*** Given records Section Begins ***

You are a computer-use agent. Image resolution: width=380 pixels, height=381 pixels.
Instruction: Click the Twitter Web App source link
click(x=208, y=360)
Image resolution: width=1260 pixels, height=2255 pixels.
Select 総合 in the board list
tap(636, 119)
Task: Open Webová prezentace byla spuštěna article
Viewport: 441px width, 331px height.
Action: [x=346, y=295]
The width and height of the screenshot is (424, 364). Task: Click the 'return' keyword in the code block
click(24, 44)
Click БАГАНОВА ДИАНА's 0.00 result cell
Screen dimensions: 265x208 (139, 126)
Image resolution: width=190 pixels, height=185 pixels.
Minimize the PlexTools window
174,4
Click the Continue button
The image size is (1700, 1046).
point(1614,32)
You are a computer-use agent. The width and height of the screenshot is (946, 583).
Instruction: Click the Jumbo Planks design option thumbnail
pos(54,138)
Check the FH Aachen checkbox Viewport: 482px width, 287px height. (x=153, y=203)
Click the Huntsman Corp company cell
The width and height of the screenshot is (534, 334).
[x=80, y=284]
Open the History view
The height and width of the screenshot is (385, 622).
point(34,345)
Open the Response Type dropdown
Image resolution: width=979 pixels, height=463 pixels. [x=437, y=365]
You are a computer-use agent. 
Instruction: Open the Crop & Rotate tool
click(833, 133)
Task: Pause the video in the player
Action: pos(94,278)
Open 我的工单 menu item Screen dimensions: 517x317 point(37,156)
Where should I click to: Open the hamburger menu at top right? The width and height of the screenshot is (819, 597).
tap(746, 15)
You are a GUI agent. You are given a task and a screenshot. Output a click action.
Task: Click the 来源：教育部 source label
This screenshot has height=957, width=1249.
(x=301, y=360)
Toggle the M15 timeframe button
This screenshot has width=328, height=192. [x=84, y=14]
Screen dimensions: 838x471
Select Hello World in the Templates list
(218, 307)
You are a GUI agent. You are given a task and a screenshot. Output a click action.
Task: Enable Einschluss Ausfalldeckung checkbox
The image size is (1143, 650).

*** Given records Section Ends ***

**Exercise brief**:
Produce an exact copy of every entry above.

**Answer for this exercise**:
You are a computer-use agent. Image resolution: width=380 pixels, height=381 pixels.
Instruction: Click the Twitter Web App source link
click(x=208, y=360)
Image resolution: width=1260 pixels, height=2255 pixels.
Select 総合 in the board list
tap(636, 119)
Task: Open Webová prezentace byla spuštěna article
Viewport: 441px width, 331px height.
Action: [x=346, y=295]
The width and height of the screenshot is (424, 364). Task: Click the 'return' keyword in the code block
click(24, 44)
Click БАГАНОВА ДИАНА's 0.00 result cell
Screen dimensions: 265x208 (139, 126)
Image resolution: width=190 pixels, height=185 pixels.
Minimize the PlexTools window
174,4
Click the Continue button
The image size is (1700, 1046).
point(1614,32)
You are a computer-use agent. The width and height of the screenshot is (946, 583).
Instruction: Click the Jumbo Planks design option thumbnail
pos(54,138)
Check the FH Aachen checkbox Viewport: 482px width, 287px height. (x=153, y=203)
Click the Huntsman Corp company cell
The width and height of the screenshot is (534, 334).
[x=80, y=284]
Open the History view
The height and width of the screenshot is (385, 622).
point(34,345)
Open the Response Type dropdown
Image resolution: width=979 pixels, height=463 pixels. [x=437, y=365]
You are a computer-use agent. 
Instruction: Open the Crop & Rotate tool
click(833, 133)
Task: Pause the video in the player
Action: pos(94,278)
Open 我的工单 menu item Screen dimensions: 517x317 point(37,156)
Where should I click to: Open the hamburger menu at top right? The width and height of the screenshot is (819, 597).
tap(746, 15)
You are a GUI agent. You are given a task and a screenshot. Output a click action.
Task: Click the 来源：教育部 source label
This screenshot has height=957, width=1249.
(x=301, y=360)
Toggle the M15 timeframe button
This screenshot has width=328, height=192. [x=84, y=14]
Screen dimensions: 838x471
Select Hello World in the Templates list
(218, 307)
You are a GUI agent. You are given a task and a screenshot. Output a click action.
Task: Enable Einschluss Ausfalldeckung checkbox
The image size is (1143, 650).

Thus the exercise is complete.